Она ураганом промчалась в прихожую, принялась обуваться, и когда почувствовала на плечах руки Кирилла, едва сдержалась, чтобы не выпалить всё то, что рвалось изнутри.

— Останься, — тихо, но весомо проговорил Кир, разворачивая Варю лицом к себе, и она тут же замотала головой.

— Нет…

— Останься… мы всё решим.

Столько всего было в его голосе и взгляде, что Варя окончательно возненавидела себя за содеянное. Он ждал ответа, а она не знала, как удержаться и промолчать. И только воспоминания о том, где сейчас её мать, не давали Варе сорваться и совершить ошибку.

— Нет. Пожалуйста, отпусти…

Кирилл разжал руки через несколько мгновений. Дал возможность Варе сбежать. И только когда она оказалась на улице, смогла сделать полноценный вдох. Впрочем, понимая, что рано или поздно ей придётся вернуться к Эле и Кириллу и продолжать участвовать в этом фарсе и дальше.

Глава 20

Первый порыв — догнать Варю и вернуть обратно вопреки ее собственному желанию уйти — Кириллу пришлось задушить в себе каким-то совершенно невероятным усилием воли. Разочарование от того, что Варя сбежала, предпочтя оставить его с Элей наедине, жгло нутро, но он сказал себе, что трудно было ожидать от нее чего-то иного. Очевидно, для нее, как и для любой порядочной девушки, оказалось слишком сильным потрясение от того, что обманутая жена застала их с поличным. И разве не это — ее скромность и ее ранимость — он в ней особенно ценил? Да и, в конце концов, ведь вся проблема заключалась в нем. Это он был женат, он нарушил брачные клятвы, он пошел на измену, на которую не имел морального права. И теперь было бы абсолютно честным по отношению к обеим женщинам первоочередно разрешить наконец эту мерзкую ситуацию, которая, как ни крути, выглядела со стороны отвратительно, пусть даже сам он совершенно не ощущал все так.
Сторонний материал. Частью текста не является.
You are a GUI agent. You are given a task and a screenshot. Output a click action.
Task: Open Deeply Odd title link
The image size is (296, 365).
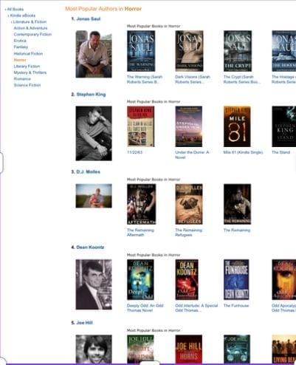[145, 308]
Да, он изменил Эле, но сожалеть об этом был просто не в состоянии, потому что то, что испытывал рядом с Варей, было настолько правильно и необходимо ему, что не вязалось с таким пошлым и гадким словом, как «измена», пусть даже юридически это и был самый настоящий адюльтер. Но разве не хуже было бы врать себе самому, врать Эле и Варе, изображая то, чего на самом деле не было? И не было уже давно. Они с Элей являлись друг для друга чужими, и это произошло не вчера и не сегодня. И куда преступнее было бы продолжать все это дальше, пытаясь создать видимость того, чего никогда и не существовало вовсе.